──────── DATA FOR THIS TASK ────────
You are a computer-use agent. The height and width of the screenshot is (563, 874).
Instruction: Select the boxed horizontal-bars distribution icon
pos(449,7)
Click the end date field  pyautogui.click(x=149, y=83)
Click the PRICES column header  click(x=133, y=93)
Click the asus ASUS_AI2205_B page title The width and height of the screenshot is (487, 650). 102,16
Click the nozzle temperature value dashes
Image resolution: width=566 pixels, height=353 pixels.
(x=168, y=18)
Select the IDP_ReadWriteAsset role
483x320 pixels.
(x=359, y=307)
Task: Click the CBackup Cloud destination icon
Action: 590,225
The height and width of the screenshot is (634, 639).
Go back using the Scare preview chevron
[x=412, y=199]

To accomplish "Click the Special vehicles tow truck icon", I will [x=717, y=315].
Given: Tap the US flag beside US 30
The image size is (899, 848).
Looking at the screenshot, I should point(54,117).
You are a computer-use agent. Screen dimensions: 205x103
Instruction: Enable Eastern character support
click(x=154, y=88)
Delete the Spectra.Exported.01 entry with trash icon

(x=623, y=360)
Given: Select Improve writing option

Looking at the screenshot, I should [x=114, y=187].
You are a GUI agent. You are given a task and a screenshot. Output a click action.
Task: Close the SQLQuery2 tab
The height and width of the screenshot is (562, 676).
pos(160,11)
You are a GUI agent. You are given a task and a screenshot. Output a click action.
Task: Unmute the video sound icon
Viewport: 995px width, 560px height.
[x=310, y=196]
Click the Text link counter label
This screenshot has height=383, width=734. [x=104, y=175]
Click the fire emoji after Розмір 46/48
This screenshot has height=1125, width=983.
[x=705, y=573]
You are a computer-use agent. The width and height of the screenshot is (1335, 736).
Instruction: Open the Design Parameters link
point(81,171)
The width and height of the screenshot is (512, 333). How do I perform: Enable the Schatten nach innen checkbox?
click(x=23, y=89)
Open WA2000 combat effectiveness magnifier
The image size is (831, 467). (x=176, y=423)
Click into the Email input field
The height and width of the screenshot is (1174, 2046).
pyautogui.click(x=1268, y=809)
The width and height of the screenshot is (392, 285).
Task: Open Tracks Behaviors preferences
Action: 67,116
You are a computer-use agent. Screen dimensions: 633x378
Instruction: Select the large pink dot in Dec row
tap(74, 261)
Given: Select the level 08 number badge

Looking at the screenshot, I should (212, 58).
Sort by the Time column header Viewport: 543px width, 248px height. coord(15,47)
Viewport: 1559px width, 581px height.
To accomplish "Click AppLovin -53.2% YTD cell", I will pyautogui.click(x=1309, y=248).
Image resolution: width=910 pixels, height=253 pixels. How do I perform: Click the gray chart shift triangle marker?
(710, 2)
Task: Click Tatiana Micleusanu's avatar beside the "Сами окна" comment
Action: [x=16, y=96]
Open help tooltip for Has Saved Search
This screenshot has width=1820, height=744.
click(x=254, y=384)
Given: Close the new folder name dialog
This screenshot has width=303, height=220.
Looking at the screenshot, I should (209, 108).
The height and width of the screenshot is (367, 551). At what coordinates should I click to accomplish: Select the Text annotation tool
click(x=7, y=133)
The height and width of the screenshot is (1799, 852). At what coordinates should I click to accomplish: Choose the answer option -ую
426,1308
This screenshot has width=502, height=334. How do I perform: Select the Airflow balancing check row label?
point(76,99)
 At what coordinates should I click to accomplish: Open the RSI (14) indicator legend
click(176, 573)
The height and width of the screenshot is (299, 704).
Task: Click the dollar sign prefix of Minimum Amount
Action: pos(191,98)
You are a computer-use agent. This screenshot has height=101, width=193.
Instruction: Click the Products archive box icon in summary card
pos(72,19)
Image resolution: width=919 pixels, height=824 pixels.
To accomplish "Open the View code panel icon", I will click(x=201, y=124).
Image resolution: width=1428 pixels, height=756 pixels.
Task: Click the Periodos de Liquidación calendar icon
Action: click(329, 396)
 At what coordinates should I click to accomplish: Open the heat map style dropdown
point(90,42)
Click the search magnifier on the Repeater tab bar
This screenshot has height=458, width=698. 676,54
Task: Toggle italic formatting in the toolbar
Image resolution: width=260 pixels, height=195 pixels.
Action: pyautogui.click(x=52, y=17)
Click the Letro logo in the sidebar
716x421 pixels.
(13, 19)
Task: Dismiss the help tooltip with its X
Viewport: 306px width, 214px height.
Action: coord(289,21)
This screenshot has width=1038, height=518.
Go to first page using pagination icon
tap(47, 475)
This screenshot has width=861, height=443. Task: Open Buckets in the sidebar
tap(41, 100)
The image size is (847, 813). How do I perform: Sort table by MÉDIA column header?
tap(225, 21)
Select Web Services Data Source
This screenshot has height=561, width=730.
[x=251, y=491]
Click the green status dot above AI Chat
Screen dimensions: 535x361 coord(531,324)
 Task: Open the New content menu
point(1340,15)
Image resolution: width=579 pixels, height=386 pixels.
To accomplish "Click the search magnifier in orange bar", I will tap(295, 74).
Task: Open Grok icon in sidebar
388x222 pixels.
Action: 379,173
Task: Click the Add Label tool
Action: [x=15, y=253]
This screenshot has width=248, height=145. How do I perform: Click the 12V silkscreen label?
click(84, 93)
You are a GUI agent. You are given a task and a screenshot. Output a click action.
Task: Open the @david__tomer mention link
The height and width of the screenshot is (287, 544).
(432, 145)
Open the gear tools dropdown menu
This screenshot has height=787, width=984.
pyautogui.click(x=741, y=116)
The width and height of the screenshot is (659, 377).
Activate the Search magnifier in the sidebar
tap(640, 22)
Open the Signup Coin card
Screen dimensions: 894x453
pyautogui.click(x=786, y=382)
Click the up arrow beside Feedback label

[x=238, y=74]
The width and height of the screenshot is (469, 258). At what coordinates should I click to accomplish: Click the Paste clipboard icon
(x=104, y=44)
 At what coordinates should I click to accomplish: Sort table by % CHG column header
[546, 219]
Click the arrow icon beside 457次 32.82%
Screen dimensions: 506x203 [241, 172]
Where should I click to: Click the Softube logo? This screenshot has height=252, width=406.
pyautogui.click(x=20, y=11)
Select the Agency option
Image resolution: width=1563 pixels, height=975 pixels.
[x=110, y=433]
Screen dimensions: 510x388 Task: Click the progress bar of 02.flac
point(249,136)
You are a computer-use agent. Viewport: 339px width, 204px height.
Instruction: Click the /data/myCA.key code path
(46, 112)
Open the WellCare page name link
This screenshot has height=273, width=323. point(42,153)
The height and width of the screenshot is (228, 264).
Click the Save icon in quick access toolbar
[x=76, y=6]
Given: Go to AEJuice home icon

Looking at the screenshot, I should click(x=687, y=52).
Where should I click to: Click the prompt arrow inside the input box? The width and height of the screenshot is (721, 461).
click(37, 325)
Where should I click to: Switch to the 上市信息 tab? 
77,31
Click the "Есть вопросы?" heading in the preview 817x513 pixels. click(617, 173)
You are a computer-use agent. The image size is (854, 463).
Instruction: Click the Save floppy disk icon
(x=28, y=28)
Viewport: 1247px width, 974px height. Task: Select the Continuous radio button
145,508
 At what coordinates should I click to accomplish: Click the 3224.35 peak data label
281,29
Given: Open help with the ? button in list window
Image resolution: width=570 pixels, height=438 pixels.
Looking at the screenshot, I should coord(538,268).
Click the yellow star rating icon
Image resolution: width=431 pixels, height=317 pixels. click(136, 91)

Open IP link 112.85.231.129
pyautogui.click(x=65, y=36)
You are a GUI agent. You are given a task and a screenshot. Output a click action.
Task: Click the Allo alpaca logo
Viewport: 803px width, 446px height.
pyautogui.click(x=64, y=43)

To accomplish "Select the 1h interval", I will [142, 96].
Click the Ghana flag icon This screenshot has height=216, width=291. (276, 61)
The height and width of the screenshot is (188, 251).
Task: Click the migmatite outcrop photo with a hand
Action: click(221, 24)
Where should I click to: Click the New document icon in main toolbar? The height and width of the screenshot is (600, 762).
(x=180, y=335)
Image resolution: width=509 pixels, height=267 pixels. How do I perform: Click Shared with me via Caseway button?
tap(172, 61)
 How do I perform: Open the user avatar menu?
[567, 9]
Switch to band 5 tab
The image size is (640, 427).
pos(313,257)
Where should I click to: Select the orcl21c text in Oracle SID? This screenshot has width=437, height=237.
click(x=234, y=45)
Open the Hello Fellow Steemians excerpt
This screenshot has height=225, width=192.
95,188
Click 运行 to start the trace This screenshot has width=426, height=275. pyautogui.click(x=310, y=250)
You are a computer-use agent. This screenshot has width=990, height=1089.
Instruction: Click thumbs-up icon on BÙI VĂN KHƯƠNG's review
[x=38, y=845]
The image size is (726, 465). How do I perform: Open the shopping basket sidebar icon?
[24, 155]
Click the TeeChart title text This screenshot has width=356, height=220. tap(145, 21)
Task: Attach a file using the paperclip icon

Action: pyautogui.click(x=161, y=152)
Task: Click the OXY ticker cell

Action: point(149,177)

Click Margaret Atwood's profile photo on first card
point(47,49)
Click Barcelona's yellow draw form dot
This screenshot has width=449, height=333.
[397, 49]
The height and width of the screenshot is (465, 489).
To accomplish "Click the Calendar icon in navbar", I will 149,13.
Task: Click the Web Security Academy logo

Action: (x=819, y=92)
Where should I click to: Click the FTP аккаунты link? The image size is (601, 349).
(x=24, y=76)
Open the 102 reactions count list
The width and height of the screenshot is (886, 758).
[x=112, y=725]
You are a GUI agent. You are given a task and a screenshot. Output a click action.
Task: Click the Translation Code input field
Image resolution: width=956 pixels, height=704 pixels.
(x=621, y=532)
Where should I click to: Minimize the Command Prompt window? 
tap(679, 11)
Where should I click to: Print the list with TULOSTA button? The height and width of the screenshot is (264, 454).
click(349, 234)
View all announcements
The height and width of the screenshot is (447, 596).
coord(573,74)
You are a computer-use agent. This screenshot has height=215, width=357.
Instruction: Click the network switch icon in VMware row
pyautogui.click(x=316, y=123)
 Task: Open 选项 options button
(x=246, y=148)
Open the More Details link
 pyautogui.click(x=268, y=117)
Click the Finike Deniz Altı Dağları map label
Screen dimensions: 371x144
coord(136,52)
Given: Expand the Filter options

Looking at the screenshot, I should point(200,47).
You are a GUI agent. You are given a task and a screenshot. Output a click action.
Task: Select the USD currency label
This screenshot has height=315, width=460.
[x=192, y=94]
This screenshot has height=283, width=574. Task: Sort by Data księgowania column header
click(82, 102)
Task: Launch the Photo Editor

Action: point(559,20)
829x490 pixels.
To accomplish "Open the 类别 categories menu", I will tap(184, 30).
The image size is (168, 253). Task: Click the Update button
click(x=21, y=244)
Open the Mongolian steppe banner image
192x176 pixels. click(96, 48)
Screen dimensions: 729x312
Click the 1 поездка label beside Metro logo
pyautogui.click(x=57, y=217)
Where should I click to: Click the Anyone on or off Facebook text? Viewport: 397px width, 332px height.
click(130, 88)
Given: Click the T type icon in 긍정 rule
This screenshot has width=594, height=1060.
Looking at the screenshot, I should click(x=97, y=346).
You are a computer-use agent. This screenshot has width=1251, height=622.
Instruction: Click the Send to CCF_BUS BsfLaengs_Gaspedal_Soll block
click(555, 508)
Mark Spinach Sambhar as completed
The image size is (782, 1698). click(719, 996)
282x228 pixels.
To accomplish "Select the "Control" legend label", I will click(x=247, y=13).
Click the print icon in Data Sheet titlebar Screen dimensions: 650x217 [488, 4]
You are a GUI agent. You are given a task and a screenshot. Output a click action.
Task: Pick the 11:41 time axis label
────────
**PROBLEM STATEMENT:** The lines in the entries above that carry the word "help" must be copied.

**RESPONSE TO THE TASK:**
Open help tooltip for Has Saved Search
Task: Dismiss the help tooltip with its X
Given: Open help with the ? button in list window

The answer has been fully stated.